何といっても、明治政府軍が待ち構える森の奥の霧の中から侍の勝元たちが登場する最初の場面が感動的でした。江戸時代末期の侍というよりは、戦国時代の武将たちのような甲冑を着た騎馬隊の姿だったので、戦国武将たちの亡霊が明治政府を倒しに来たのかもしれないという風にも見えました。

侍(武士)の姿、西洋風に近代化する前の伝統的な日本の姿は、新渡戸稲造の『武士道』のように理想的というか、ある種のファンタジーのような感じで描かれていたのだと思います。明治初期の時代でありながら黒ずくめの忍者も登場していました。

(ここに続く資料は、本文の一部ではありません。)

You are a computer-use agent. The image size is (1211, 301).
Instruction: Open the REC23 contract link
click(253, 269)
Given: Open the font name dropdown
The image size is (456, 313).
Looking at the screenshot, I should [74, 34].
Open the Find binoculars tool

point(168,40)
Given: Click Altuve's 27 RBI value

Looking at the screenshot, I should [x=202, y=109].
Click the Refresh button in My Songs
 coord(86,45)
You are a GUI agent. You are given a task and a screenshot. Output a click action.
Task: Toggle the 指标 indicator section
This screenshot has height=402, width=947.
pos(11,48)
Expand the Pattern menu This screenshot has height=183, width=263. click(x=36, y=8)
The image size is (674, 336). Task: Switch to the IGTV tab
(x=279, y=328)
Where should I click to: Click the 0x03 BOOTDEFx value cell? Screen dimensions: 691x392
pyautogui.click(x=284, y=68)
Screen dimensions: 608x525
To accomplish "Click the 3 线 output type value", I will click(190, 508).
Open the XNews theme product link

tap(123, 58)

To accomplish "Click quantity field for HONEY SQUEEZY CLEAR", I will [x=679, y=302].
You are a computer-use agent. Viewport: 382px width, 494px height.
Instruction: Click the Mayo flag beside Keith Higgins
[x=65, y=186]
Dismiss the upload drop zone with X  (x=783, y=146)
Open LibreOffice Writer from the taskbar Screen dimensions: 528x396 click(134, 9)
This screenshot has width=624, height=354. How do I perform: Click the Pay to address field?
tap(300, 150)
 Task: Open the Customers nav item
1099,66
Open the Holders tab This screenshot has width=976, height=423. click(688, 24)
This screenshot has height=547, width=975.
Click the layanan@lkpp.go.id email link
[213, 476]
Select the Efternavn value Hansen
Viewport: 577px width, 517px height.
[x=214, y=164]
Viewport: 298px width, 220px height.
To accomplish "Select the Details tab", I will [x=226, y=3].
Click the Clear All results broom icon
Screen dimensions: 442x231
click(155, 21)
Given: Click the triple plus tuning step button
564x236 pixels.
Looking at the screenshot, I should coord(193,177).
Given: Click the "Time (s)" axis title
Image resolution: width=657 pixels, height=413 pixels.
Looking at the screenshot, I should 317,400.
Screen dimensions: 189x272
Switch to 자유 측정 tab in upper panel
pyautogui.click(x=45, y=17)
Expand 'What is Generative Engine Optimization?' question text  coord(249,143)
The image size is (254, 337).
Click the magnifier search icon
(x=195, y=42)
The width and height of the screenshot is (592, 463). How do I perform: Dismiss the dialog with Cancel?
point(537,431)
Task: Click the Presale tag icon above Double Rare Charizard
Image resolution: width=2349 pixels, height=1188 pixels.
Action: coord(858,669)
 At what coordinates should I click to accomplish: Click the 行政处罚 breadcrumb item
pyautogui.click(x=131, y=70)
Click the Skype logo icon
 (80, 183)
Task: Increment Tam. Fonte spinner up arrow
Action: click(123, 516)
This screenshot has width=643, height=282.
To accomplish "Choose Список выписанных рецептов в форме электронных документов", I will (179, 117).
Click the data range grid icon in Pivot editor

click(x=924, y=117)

それでも、西南戦争などの史実に沿っているということではなかったかもしれないのだとしても、武士道精神や日本の精神は、しっかりと描かれていたように思えました。

虎の旗のことは私にはよく分からなかったのですが、侍の大将の勝元が、敵に囲まれて追い詰められながらその旗を槍のように振り回して戦うオールグレン大尉に一目置いたのは、最後まで諦めない意志の強さが見えたからだったのだろうと思います。

大村大臣の率いる政府軍の軍人たちが、戦場で勝元の生き様を目の当たりにし、大村大臣の意に反して、その死に涙を流して跪くという場面も、ファンタジー的であるのかもしれないのですが、良かったです。明治政府の陸軍の軍人たちの中にも、武士道精神を持っていた人、あるいは勝元の死に接してそれを取り戻した人たちがいたのでした。

勝元の治める地域に鉄道を引こうとしていたらしい大村大臣たち明治の政府は、アメリカから優先的に近代兵器を輸入するというような条約を取り決めようとしていたようだったのですが、最後、明治天皇がそれを制止していました。勝元が献上しようとしていた刀を謁見した明治天皇に差し出すオールグレン大尉に、明治天皇が、勝元の「死に様」ではなく「生き様」を教えてほしいと話していたのも良かったです。

オールグレン大尉が過去の戦争のトラウマから眠っている時にうなされているということについて、勝元がオールグレン大尉のことを恥を知っている者だと話していた場面も、良かったです。

戦場で人を殺したり傷つけたりすることを悔やんだり悩んだりするような人は恥を知る人間で、時代のせいにしたり上官の命令のせいにしたりしてそのことをその時にも後にも何とも思わないような人は恥知らずな人間だということは、確かにそうかもしれないと思いました。

勝元を演じる渡辺謙さんや明治天皇を演じる中村七之助さん、氏尾を演じる真田広之さんの他の有名な日本の俳優は、オールグレン大尉が倒した赤い甲冑の侍の妹のたかを演じる小雪さん、飛源を演じる池松壮亮さん、オールグレン大尉を見張る寡黙なサムライを演じる福本清三さんでした。

登場人物を演じる日本や外国の俳優さんたちが良かったということもあるのかもしれないとも思うのですが(渡辺謙さんの演じる勝元がお寺の廊下を歩いたり振り向いたりしながらオールグレン大尉と会話をするというような演出は、現代風というか、少し外国風に思いましたが)、やはり物語が良くできていたのだと思います。

日本の時代劇の中にも歴史的事実を忠実に描いているわけではない作品はたくさんあるのだと思いますし、そのようなことを考えなくても、単純に、近代化していく日本社会の中で取り残されていった最期の侍たちを描く美しい映画になっていたように思います。脚本を担当した方や監督の方は、伝統的な日本の文化をよく勉強して映画を作ったのだろうなと思いましたし、日本の文化を好きだということがよく伝わってくる映画であるように思いました。

私が見た先日のフジテレビのものは約2時間の放送だったので、話が突然飛んでいるように思えるところもありましたし、「ノーカット」ではなかったのだと思います。字幕ではなく、吹き替えでもありました。でも、私もこの「ラストサムライ」の映画を見ることができて良かったです。いつか完全版も見てみたいなと思いました。